* _Requests_:
**A.** In the post on XBRL extensions, what extension rates show up in the XBRL of the giant Zombie banks?
**B.** Reproduce the XBRL extensions post word for word, starting with "22 February 2013" and going on through "to be successful.".

* _Extract to read_:
▼

22 February 2013

Telling your story, your way - Or why extensions are here to stay


There has been quite a bit of discussion about the idea that XBRL filings should be comparable, and if they are not, that somehow is a surrogate indicator of lower quality XBRL. Yet this flies in the face of one of the key promises of XBRL - "Tell your story, your way".

Companies are different, and after years of attempting to create one-size fits all reporting. The SEC tried, and IFRS continues to think they have a one-size fits most (except SMEs). It remains clear that it is what is different about companies that enables them to be successful.

Three Motivations to Create Extensions

For years the example used was that of a major computer manufacturer and service provider, which included a negative expense line for 'IP expense'. The expense was negative because the company was bringing in over a $1 billion in revenue from patent licenses. The problem was that the data aggregators consistently aggregated (well, it is in the name) would combine all of their expenses into one 'other expenses' line, thus distorting the company's position, and message. They were (are) proud of their portfolio of patents, and reflect that in their business reporting.

We also see the example of the giant Zombie banks. Looking at their XBRL we see extension rates well above 50%. They are telling their story, their way - by intentionally making it difficult for simple Zombie to Zombie comparisons to be run. Difficult in fact, for anyone to perform automated analysis, including regulators.

There are also companies that have limited resources to spend on their external reporting, and XBRL has added to their burden. Sometimes creating a new extension is simply faster and easier than digging through 16,000+ elements, reading detailed definitions, and wondering why their exact concept is missing. Equally, as the US GAAP taxonomy evolves year on year, how many companies are reviewing their extensions, confirming that an extension created in a prior year is still required.

Three examples, three motivations, one outcome: more extensions.

▲

* _Dataset records_:
▼

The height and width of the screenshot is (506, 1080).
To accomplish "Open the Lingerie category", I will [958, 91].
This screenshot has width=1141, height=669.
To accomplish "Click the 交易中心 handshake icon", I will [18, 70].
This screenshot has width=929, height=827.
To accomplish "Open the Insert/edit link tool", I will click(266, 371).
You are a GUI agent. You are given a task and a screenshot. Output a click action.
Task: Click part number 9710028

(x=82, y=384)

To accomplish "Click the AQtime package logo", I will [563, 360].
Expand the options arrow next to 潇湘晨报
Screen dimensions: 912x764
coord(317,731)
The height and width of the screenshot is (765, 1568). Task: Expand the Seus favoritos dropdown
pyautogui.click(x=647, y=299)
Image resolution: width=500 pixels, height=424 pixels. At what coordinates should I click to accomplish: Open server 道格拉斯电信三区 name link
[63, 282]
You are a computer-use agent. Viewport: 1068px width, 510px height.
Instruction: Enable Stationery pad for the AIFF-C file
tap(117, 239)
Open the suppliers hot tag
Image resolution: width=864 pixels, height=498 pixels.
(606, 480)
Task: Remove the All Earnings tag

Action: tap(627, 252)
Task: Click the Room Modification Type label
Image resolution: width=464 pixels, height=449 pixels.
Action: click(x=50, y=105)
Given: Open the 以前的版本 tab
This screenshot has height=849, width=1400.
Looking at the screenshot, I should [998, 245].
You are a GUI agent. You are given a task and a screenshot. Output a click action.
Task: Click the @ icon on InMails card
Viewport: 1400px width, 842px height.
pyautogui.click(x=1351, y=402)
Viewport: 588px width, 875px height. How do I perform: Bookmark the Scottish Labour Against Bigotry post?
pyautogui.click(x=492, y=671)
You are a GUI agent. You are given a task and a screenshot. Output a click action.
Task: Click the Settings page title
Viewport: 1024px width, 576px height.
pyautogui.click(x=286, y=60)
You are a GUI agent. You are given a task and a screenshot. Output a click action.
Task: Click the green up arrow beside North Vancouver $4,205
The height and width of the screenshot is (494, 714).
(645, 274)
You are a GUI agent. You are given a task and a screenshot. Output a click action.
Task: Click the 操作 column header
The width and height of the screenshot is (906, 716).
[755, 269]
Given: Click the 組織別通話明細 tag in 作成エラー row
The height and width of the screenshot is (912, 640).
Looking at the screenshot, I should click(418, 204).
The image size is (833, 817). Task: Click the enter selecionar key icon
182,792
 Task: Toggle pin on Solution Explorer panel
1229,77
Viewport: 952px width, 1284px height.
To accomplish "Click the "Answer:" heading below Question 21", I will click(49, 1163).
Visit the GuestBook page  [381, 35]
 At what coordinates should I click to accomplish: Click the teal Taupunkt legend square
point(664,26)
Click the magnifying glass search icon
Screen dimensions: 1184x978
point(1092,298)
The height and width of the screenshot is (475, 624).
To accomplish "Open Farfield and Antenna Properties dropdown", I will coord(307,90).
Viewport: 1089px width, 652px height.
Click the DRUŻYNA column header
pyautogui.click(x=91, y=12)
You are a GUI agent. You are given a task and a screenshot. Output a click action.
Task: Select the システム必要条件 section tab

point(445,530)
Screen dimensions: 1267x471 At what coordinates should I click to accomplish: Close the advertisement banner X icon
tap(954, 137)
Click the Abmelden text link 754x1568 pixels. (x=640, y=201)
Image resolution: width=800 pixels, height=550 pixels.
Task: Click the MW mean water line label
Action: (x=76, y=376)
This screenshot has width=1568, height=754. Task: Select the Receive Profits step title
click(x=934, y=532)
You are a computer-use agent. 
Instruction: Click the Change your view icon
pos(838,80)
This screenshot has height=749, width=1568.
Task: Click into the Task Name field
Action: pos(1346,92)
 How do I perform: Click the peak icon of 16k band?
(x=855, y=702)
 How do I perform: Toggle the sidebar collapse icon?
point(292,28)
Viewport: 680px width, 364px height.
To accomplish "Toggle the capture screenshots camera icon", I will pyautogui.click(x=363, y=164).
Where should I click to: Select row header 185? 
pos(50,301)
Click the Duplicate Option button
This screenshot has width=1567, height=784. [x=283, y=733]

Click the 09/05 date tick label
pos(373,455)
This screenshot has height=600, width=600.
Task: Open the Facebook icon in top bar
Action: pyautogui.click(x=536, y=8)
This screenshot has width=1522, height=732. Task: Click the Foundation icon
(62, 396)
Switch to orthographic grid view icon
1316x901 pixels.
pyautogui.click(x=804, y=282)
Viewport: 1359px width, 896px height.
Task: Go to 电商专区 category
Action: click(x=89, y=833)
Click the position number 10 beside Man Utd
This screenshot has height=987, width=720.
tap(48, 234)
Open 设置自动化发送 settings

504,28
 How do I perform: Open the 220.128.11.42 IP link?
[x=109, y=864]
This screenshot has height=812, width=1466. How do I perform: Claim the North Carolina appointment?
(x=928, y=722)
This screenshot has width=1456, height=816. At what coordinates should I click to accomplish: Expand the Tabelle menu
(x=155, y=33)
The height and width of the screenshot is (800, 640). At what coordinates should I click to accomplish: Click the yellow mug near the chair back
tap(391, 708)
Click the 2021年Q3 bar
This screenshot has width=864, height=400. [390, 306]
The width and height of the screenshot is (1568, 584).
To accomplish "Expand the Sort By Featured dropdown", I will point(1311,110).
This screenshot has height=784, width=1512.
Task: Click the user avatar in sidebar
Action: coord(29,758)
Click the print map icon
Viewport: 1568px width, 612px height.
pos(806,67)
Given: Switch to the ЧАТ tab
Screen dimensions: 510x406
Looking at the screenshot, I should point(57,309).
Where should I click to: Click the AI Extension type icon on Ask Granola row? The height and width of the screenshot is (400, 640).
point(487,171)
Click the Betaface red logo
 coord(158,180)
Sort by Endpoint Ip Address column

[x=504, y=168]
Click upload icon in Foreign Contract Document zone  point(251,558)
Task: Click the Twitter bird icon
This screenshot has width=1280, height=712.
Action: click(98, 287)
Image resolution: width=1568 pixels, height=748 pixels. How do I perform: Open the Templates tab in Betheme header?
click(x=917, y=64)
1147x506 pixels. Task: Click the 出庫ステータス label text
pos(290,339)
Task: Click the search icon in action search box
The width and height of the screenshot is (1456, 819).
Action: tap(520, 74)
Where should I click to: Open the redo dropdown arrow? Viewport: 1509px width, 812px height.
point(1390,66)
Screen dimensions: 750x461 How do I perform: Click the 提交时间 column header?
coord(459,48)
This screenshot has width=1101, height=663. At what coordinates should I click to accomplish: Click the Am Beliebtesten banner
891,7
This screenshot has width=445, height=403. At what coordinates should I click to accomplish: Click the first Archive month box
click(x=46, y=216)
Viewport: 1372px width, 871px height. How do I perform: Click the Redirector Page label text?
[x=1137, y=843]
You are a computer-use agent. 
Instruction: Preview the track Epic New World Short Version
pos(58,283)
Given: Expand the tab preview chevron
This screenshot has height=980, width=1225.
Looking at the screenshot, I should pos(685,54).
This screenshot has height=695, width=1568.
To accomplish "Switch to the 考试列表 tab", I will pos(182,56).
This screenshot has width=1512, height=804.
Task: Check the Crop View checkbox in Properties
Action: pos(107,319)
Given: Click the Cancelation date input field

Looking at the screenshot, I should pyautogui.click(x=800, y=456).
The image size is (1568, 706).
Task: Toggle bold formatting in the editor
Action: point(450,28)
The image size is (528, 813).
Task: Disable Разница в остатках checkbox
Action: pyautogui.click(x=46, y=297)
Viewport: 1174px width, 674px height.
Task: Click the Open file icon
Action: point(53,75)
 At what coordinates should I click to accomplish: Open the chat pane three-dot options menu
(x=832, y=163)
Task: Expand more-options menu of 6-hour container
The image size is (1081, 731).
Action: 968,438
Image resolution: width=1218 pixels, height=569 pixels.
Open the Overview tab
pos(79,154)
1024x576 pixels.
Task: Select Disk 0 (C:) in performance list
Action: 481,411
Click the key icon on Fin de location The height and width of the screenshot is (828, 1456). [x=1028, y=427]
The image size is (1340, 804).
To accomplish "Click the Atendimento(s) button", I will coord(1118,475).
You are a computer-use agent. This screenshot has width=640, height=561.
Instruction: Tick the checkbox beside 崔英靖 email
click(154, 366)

▲

* _Responses to the tasks_:
**A.** Well above 50%.

**B.**
22 February 2013

Telling your story, your way - Or why extensions are here to stay


There has been quite a bit of discussion about the idea that XBRL filings should be comparable, and if they are not, that somehow is a surrogate indicator of lower quality XBRL. Yet this flies in the face of one of the key promises of XBRL - "Tell your story, your way".

Companies are different, and after years of attempting to create one-size fits all reporting. The SEC tried, and IFRS continues to think they have a one-size fits most (except SMEs). It remains clear that it is what is different about companies that enables them to be successful.